Домой я воротился ночью. Я чувствовал, что во мне жар, что мне надо лечь. Всем известна та почти сладостная вялость, которая предвещает большую болезнь. Но я уже твердо знал, что это не какой-нибудь грипп, о нет! Это был он, он собственной персоной, я давно ждал его, и вот он пришел. Я был рад, хотя весь уже изнемог от истомы; голова плыла. Не помню, как нашел постель. Я был весь в поту, он же двигался в моих жилах, словно ломал перегородки, и с падением каждой из них я все глубже погружался куда-то, но постигал все больше и больше, понимал смысл. Теперь я знал планы и сроки, знал, как все сделать, знал, что произойдет. Люди все спутали, ища истину. Они думали, что он отец лжи, человекоубийца. Все дело в том, что он самоубийца. Его трихины для того и нужны. И он подарил их мне.

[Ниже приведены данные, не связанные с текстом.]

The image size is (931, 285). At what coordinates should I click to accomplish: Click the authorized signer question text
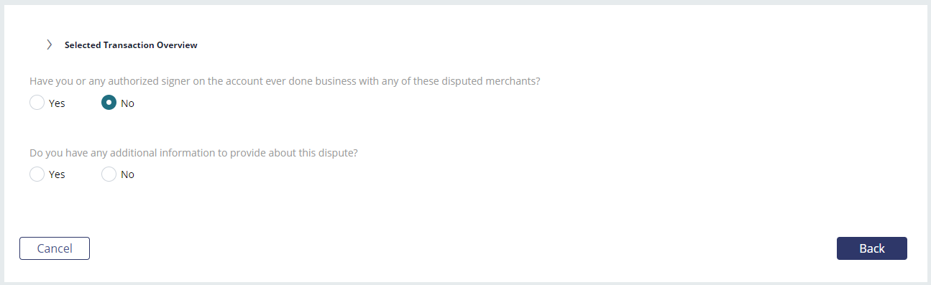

Не стану спорить, он формалист. Когда я все понял, кровь вскипела во мне, но расписался я только утром, чернилами, на скучном бланке чужой телеграммы. Ее принесший малец даже не взглянул на меня, но я-то его рассмотрел. Конечно, он был того же ведомства. И вряд ли случайно я, открывая дверь, поранил палец о гвоздь. Я развернул телеграмму. Так и есть, ошибка: посыльный якобы спутал дом и квартиру. Старый трюк! Милого брата поздравляют с днем рождения. Желают успехов. Очень хорошо. Тем паче что у меня нет и не было брата; в мире у меня нет ни души, включая собственную. Бланк я тотчас сжег: не люблю улик. Теперь о трихинах.
Мир устроен так. Мы создаем вещи – все, включая высшие. Логику, бога, смерть. Они таковы, как мы их создали. И все же в них есть что-то еще, словно добавка не от нас. Это та железная необходимость, которую трудно понять. Она-то нас и крушит, в ней-то и дело. Крестные муки – вздор рядом с буднем застенка. До меня были Гитлер и Сад. Практик и теоретик. Практик хотел общую гекатомбу, он был альтруист, он не исключал и себя. Теоретик хотел большего: уничтожить природу. Он, конечно, не знал, как это сделать, но теперь это все равно: я узнал. Мне дан вирус. Маленькая трихина, которую, правда, нужно запустить непременно в чужую кровь (опять формальность!). Однако я ее запустил. И она должна уничтожить – уже начала – то общее, что связует людей. Ей неподвластен лишь тот остаток, о котором я говорил: вот он-то и явится миру. Но это произойдет не вдруг. Вначале – гибель общих идей. Те, кто может понять, поймут: это я убил бога. И всех богов. И даже дьявола. Сейчас они разлагаются в миллионах душ – отсюда вонь, брожение… Но это только начало. Дальше будет хуже. Первыми ощутят философы: им уж никак нельзя будет договориться. А потом и все. Будет много убийств, мелких войн – но это вначале. Потом любопытство, думаю, остановит всех. Ведь если тело погрузить в кислоту, то проглянет костяк. А мой вирус – это кислота духа. И то, что раньше скрывалось в символах, в песнопениях и обрядах, то теперь явится прямо: скелет мира рухнет в мир. На глазах у всех, наяву. Это будет не ад, не апокалипсис, жалкие игрушки человечьего страха. Это будет истина, которую все искали. Не знаю, впрочем, можно ли ее перенесть. Но от моих трихин нет защиты. Они ловчей глупых бактерий. Теперь, после меня, они кишат везде. Они передаются с воздухом, вздохом, поцелуем – преград для них нет. Они вгрызаются в самую мякоть плода: в сознание. В наше общее сознание, в любое сознание, во все. Сна больше не будет. Будет общее бодрствование – превыше способности этих жалких тел.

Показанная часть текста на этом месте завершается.